Stop using float. Use double instead. There is almost never a good reason for floats: The fact that they are smaller is rarely going to actually happen (64-bit architecture being what it is), and if it does, it is extremely rare you're in the tiny bandwidth where the savings of a float is worth it, but rewriting the code to use an algorithm that avoids floating point altogether is not. Double is a first class citizen in java, float is not. For example, 255.0
is a double. Not a float.
Next, dance around the fact that .remove
is a bit daft. Cast to object to ensure it:
List<Integer> x = new ArrayList<Integer>();
list.add(2, 1, 0);
list.remove(0); // this removes the 2!!! Because that is the item at index 0
list.remove((Object) 0); // this really does remove the 0.
System.out.println(list);
> [1]
Finally, ensure the things you try to remove match what is in your list.
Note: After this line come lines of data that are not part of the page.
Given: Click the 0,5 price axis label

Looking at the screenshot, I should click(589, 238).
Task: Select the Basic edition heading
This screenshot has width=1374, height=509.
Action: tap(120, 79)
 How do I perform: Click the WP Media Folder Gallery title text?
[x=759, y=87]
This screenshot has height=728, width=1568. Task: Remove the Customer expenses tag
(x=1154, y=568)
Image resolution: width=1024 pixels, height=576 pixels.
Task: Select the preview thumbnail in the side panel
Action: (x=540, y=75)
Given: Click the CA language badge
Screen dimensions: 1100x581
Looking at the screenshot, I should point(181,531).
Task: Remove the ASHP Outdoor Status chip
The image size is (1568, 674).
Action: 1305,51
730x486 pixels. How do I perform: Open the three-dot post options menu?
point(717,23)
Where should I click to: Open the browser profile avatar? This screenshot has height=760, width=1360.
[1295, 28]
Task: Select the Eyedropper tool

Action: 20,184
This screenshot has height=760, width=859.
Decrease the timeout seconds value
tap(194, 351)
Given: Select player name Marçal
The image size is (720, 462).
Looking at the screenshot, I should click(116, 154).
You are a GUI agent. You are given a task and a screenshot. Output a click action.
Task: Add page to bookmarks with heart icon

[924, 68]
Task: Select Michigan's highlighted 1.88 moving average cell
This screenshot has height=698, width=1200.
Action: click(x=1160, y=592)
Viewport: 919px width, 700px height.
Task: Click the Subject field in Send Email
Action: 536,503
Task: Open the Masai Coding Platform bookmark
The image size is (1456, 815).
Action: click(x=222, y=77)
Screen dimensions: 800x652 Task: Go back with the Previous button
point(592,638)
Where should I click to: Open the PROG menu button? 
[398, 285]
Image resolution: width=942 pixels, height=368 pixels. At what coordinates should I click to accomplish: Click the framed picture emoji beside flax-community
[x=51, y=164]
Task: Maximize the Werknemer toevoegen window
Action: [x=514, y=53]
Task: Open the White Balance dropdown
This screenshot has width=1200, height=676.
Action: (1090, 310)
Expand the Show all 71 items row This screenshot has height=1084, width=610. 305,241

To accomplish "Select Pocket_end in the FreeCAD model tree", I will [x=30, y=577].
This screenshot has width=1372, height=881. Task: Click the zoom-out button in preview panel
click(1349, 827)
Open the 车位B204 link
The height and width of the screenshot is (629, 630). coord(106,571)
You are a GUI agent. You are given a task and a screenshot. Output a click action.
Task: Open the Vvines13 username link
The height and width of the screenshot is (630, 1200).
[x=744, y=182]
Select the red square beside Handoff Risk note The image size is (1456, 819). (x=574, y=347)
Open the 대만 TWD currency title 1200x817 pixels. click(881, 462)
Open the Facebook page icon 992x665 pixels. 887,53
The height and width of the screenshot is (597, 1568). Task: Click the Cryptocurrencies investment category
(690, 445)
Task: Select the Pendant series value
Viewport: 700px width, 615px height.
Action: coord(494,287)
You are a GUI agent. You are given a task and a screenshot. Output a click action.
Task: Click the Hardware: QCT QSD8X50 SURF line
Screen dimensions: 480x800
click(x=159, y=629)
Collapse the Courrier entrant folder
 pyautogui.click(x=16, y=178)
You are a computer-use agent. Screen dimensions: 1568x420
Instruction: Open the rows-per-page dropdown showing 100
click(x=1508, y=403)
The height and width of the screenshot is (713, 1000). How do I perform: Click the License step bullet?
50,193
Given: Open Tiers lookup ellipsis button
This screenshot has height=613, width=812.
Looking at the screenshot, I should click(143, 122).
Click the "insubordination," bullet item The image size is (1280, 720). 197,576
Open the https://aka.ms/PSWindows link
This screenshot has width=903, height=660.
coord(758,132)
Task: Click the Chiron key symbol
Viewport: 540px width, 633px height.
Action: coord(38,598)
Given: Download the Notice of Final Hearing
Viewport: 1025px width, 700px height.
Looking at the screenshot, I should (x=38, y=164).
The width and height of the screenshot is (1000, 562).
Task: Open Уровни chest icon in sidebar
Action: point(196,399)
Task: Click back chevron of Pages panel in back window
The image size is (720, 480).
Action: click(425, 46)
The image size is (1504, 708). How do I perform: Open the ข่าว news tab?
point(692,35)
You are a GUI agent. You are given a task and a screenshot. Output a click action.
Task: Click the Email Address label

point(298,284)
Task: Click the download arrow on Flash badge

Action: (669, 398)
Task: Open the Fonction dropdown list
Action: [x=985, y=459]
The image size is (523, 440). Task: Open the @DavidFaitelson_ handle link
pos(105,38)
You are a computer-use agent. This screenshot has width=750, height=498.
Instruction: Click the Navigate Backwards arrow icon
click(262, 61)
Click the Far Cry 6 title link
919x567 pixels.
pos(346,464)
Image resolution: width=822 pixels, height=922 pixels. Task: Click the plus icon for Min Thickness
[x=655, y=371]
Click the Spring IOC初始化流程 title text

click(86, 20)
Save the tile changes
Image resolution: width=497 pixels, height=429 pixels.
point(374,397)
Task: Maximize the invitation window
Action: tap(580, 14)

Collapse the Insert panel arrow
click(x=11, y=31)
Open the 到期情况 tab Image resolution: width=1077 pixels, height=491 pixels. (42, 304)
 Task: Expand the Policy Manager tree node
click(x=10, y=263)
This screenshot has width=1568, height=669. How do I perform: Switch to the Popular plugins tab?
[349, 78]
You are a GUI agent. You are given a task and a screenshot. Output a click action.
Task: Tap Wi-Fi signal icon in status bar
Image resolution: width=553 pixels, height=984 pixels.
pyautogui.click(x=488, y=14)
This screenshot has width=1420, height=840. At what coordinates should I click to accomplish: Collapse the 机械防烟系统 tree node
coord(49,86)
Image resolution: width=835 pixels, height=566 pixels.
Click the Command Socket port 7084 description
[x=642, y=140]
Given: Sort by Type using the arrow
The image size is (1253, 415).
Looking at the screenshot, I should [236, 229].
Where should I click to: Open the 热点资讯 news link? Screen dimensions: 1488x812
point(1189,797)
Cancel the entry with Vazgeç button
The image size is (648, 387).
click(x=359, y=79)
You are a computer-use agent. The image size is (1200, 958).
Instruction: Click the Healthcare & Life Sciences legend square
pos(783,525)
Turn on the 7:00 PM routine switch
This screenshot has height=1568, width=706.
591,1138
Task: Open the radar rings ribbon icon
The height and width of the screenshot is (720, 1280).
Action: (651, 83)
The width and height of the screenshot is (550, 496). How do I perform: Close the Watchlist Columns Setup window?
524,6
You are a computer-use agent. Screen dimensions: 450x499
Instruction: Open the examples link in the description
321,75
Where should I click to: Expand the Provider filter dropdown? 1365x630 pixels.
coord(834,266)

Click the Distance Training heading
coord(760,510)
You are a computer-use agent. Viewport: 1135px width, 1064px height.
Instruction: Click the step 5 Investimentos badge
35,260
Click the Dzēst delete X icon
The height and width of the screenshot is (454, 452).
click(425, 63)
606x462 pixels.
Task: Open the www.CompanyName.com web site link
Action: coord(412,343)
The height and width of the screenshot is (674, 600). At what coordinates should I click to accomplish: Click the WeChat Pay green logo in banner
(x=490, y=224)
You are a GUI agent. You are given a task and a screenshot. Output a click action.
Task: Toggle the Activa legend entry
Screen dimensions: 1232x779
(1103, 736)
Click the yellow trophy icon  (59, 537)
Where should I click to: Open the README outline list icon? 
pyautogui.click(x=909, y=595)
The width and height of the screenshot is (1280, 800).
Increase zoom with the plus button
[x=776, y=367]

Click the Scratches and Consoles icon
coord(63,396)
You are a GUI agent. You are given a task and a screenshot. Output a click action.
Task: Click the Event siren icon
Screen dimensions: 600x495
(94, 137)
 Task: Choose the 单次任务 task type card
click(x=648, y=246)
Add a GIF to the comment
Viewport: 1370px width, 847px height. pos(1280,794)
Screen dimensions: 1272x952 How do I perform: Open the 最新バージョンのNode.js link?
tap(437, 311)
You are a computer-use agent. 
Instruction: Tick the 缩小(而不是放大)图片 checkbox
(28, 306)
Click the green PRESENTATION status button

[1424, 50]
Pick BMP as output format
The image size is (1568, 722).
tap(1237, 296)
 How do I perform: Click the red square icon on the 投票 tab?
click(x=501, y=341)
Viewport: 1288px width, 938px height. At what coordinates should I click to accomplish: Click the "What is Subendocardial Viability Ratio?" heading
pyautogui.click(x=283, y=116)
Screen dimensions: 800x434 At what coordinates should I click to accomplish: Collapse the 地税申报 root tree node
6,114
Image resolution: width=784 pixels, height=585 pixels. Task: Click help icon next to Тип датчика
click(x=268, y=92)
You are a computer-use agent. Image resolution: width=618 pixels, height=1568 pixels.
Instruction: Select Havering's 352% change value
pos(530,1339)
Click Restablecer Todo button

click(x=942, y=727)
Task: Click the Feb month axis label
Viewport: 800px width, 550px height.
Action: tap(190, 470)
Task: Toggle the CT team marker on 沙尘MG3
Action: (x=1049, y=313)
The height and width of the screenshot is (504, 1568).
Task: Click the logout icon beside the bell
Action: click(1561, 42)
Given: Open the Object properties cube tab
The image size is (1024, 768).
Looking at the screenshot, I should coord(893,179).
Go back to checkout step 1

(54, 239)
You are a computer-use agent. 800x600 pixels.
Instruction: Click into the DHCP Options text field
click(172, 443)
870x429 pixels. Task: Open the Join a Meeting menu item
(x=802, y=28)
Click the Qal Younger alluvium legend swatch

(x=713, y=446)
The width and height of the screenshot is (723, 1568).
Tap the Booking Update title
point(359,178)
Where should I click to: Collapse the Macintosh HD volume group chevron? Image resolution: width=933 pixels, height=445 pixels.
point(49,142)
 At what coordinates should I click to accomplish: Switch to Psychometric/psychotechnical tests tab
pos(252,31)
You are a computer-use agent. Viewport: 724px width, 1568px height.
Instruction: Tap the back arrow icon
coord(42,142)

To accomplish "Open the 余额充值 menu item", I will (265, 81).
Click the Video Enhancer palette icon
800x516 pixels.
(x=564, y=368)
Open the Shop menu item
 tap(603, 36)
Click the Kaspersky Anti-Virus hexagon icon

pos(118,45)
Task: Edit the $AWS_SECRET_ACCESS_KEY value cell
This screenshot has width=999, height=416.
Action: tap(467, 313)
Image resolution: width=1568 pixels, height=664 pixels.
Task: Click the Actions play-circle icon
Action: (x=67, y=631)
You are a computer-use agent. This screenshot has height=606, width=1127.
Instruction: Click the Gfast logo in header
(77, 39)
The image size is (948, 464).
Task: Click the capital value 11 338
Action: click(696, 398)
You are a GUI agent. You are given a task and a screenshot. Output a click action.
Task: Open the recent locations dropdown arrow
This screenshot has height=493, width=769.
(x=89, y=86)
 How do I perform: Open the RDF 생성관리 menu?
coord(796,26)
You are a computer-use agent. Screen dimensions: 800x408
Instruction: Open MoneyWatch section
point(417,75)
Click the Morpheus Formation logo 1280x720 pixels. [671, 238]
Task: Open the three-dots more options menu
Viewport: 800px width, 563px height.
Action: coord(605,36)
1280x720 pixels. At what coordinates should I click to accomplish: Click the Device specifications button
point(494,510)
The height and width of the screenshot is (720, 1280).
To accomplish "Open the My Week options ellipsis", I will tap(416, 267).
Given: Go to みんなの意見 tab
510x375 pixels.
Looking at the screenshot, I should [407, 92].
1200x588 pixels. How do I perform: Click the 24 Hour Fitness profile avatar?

If you have a list of floats with 255 in it, that'd be 255F
. Not 255
, not 255.0
(which is a double). 255D
and 255.0
are the same, though:
List<Double> list = new ArrayList<Double>();
list.add(255.0);
list.remove(255.0); // this works
list.remove(255); // this doesn't
list.remove((Object) 255); // this removes nothing! 255 isn't the same as 255.0.